# ASSIGNMENT:
If a line in the data below contains "computer", copy it.

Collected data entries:
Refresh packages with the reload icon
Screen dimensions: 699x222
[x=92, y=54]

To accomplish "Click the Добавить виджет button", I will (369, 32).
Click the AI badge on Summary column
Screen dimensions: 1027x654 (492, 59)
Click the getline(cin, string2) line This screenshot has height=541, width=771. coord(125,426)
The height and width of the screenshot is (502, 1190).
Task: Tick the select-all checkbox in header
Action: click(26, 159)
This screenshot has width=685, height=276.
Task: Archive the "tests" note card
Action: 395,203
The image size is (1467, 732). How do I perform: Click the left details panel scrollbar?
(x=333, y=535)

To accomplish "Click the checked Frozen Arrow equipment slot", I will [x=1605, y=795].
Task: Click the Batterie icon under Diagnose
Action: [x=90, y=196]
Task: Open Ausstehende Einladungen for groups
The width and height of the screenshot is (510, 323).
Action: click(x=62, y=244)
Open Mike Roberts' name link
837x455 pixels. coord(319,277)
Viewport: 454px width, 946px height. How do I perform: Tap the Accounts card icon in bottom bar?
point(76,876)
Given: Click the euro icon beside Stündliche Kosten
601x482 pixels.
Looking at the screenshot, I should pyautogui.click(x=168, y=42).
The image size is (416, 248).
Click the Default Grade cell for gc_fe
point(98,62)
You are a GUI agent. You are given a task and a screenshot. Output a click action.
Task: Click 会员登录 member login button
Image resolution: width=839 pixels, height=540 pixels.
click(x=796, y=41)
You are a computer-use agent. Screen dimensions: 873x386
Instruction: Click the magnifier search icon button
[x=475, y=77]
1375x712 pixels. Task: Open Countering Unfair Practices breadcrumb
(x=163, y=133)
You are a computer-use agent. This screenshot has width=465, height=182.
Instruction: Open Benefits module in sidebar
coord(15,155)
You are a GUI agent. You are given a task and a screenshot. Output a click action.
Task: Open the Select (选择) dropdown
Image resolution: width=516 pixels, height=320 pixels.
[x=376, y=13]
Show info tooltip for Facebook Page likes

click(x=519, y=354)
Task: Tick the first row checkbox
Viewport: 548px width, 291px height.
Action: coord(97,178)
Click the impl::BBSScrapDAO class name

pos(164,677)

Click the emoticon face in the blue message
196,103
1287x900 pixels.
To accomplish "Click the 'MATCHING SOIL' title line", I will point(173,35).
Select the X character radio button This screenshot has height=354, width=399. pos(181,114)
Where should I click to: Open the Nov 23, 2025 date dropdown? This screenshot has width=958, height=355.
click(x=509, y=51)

# TASK OUTPUT:
You are a computer-use agent. Screen dimensions: 873x386
You are a computer-use agent. This screenshot has width=465, height=182.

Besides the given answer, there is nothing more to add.